## Set of tasks
• 1. Name the American composers that the musical comedy text credits with giving the form its most durable shape in the 1920s and 1930s.
• 2. Return each line of the records in which the string "width" appears.

| Dictionary: musical comedy |
| Music Encyclopedia: Musical comedy |
The musical comedy - sometimes called simply ‘musical’ - is the chief form of popular musical theatre in the 20th-century English-speaking world. It developed from comic opera and burlesque in London at the end of the 19th century and reached its most durable form in the work of such American composers as Jerome Kern, George Gershwin, Cole Porter and Irving Berlin in the 1920s and 1930s. Most musical comedies have a loosely constructed plot combining comic and romantic interest; the musical score usually consists of catchy or sentimental songs, ensembles and dances. The tradition continues in the work of such composers as Stephen Sondheim and Andrew Lloyd Webber. Closely related to the musical comedy is the musical play, a work with a more substantial plot and score (e.g.Bernstein's West Side Story), and the musical film, of which Harry Warren's 42nd Street (1933) is a notable example (though most musical films of this type were simply film versions of stage musicals, e.g.Rodgers's The Sound of Music).
The distinction between musical comedy and operetta is not precise; generally ‘operetta’ is taken to denote an older-style work, with a romantic story and a score using 19th-century European styles.
| US History Companion: Musical Theater |
Although English ballad operas and musical afterpieces were performed in many of the colonies, no native works appeared until the 1780s. They were called everything from "comic operas" to "oratorical entertainments." The first major star of the American musical stage was probably John Durang who performed hornpipes, jigs, and topical songs as interludes in plays and operas and later ran his own theater company. But it was not until The Black Crook, which opened in 1866 at Niblo's Gardens in New York, that song, dance, and spectacle were grafted onto an existing melodrama and the American musical was born. The story was rather wooden, but this was compensated for by lines of ballet girls dancing in precision formations while the chorus sang songs like "The Amazon March."

## Input records
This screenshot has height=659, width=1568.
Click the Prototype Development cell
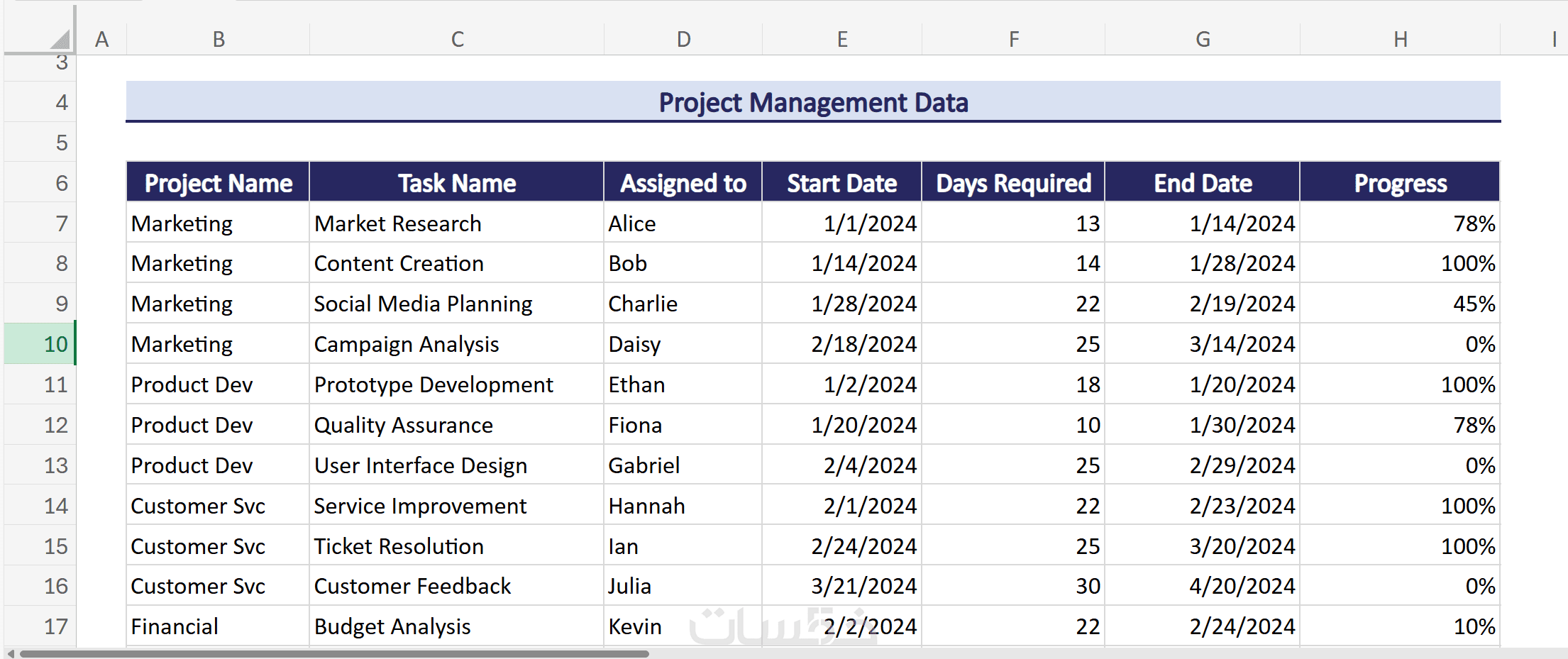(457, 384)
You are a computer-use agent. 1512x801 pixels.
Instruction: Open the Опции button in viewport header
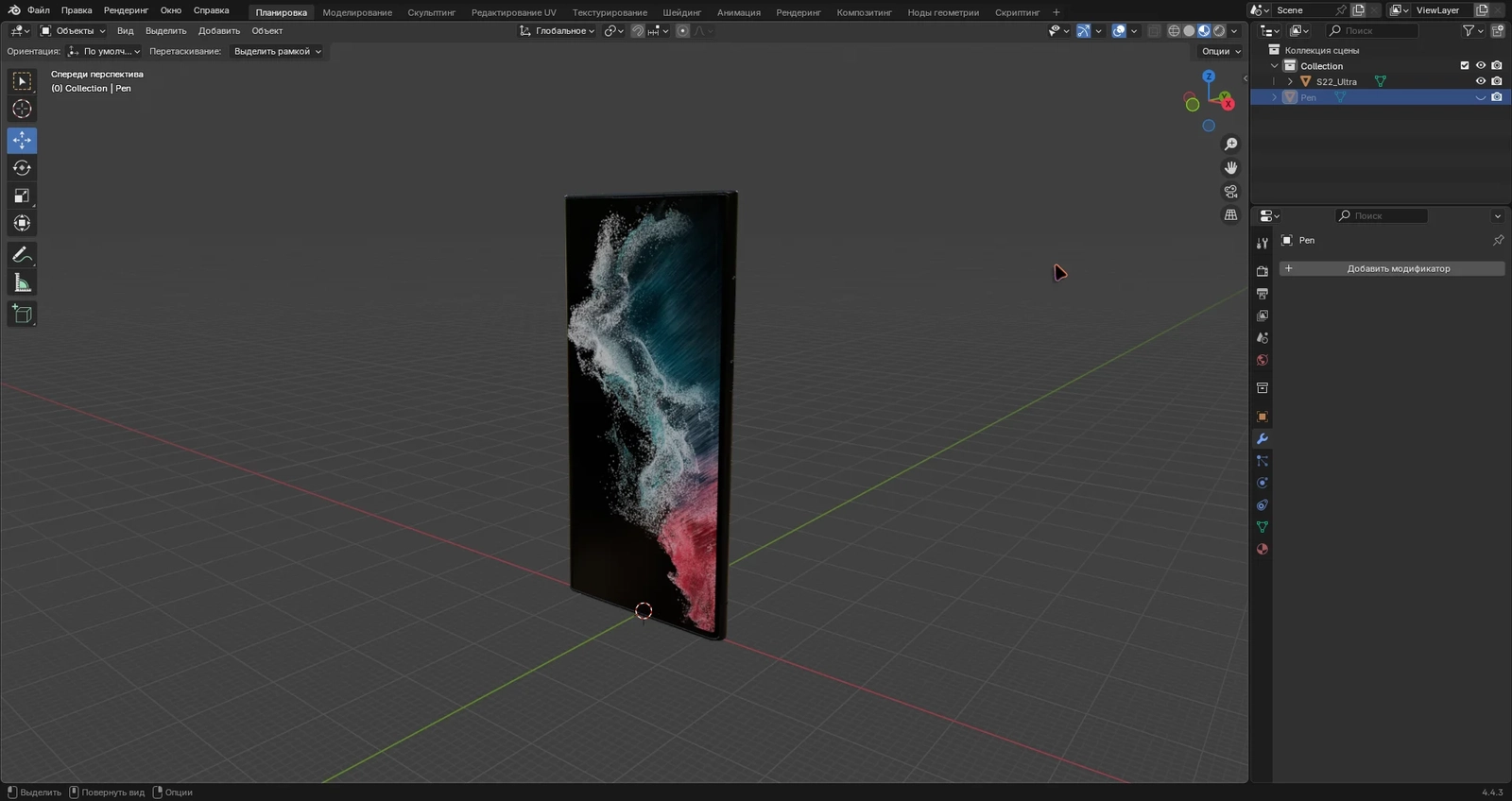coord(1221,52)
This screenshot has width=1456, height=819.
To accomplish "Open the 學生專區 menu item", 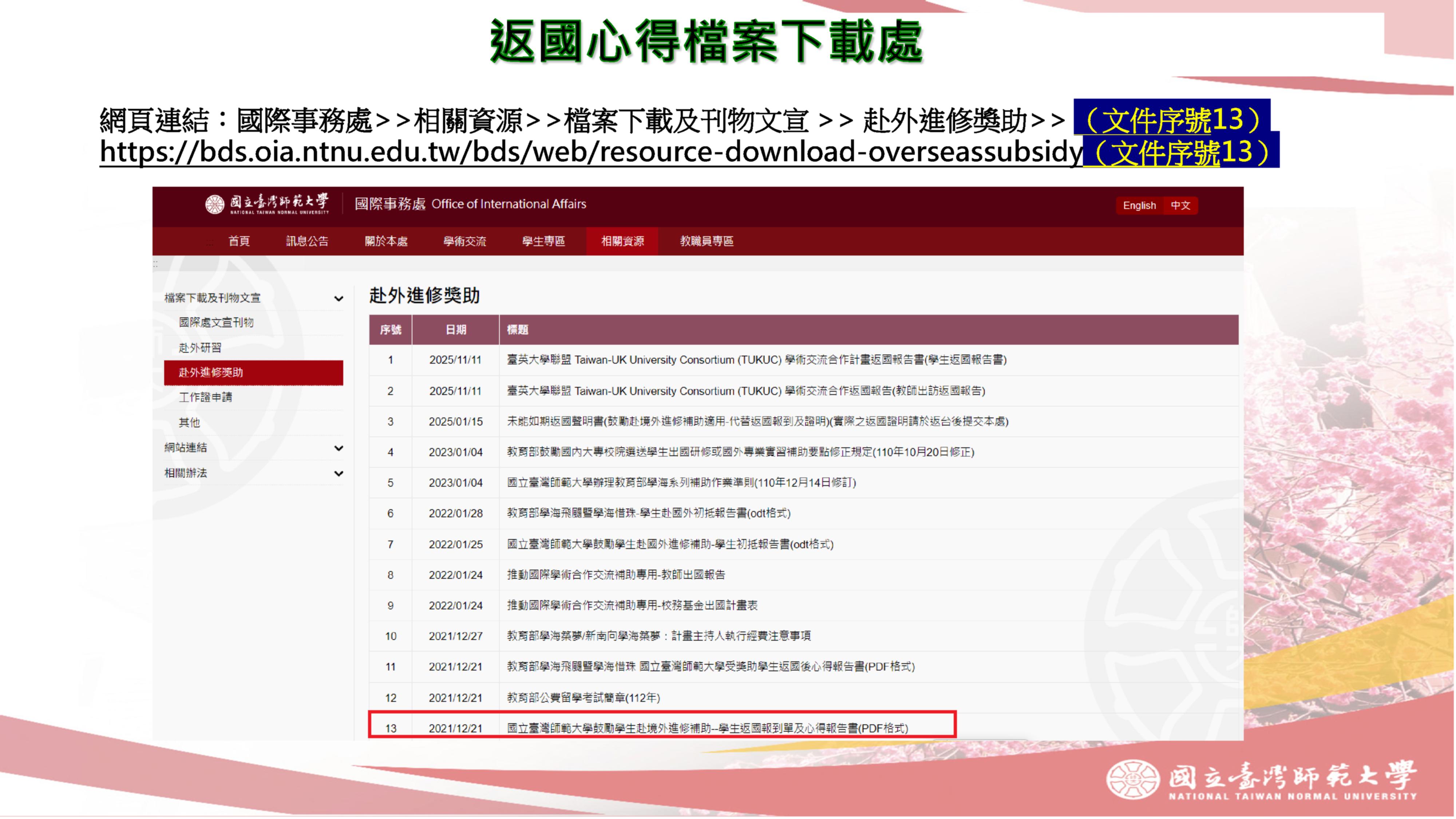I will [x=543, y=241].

## Task answers
• 1. Jerome Kern, George Gershwin, Cole Porter, Irving Berlin

• 2.
This screenshot has height=659, width=1568.
This screenshot has width=1456, height=819.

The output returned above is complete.